This figurine represents one of the many characters that appear in what in English is broadly known as ‘Chinese Opera’. It is one of a number of such opera figurines that are part of the QVMAG collection in Launceston, Tasmania (see No. 10). However, while associated with the QVMAG’s wonderful temple collection and seemingly acquired at the same time they remain a bit of a mystery as to their origin and purpose.
In fact Chinese Opera itself is one of the great unknowns of Australian history with this art form actually appearing quite regularly in Australia from the 1850s until the early 20thcentury. That the frequent performance of Chinese Opera in Australia comes as a surprise to many is largely due to the White Australia policy (see No. 1). This was an attempt at social engineering that not only strove to eliminate Chinese people physically from Australia but which also created a psychology where their presence in Australian history – outside narrowly defined stereotypes – was also whitewashed.
Thus the opera figurines appear as an anomaly in Australia rather than as part of a series of visits by Chinese opera companies throughout the second half of the 19thcentury and even the training and touring of at least two Sydney based Chinese Opera groups that also toured in Queensland and northern NSW. The visit of one such company to Launceston at the end of the 19thcentury was the at the invitation of the Chinese community of that city as part of their support for the City of Launceston’s efforts to beautify its famous gorge. Though whether the figurines were the result of this visit or were part of the temple displays is now unclear.
In any event the Chinese Opera that performed in Launceston was merely one of many that had been appearing in Melbourne and in various locations around Victoria since the earliest gold rush times. At first in canvas tents and later taking their turn in the many purpose built theatres of towns such as Ballarat and Bendigo. There are many amazed, condescending, sarcastic and appreciative descriptions of these performances. Performances that were attended very often by European Australians as well as by Chinese Australians, often as the result of efforts by the companies to ensure such attendance by producing translations of plots and advertising in English language newspapers.

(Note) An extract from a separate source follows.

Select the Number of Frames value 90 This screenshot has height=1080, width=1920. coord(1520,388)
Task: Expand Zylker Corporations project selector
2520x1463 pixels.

In fact the Chinese Opera companies of Sydney were not only at least partly trained in Sydney but even took their efforts at encouraging a broad local attendance to the extent of obtaining sponsorship by the University of Sydney football team! Though an account of the actual attendance at a Chinese opera of teams members suggested the result was less than positive and this sponsorship was soon dropped. More successful was the touring of these companies in small Queensland towns were their use to sponsor local charities was very fruitful.
A great deal more could be said about performances featuring Emperors, female generals and other staples of Chinese Opera in Castlereagh Street, Sydney or Atherton, Queensland. Here it is sufficient to point out that while there were few such performances after the beginning of the 20thcentury, by the end of that century and well into the 21st, such performances are once again occurring and again attracting a broad audience.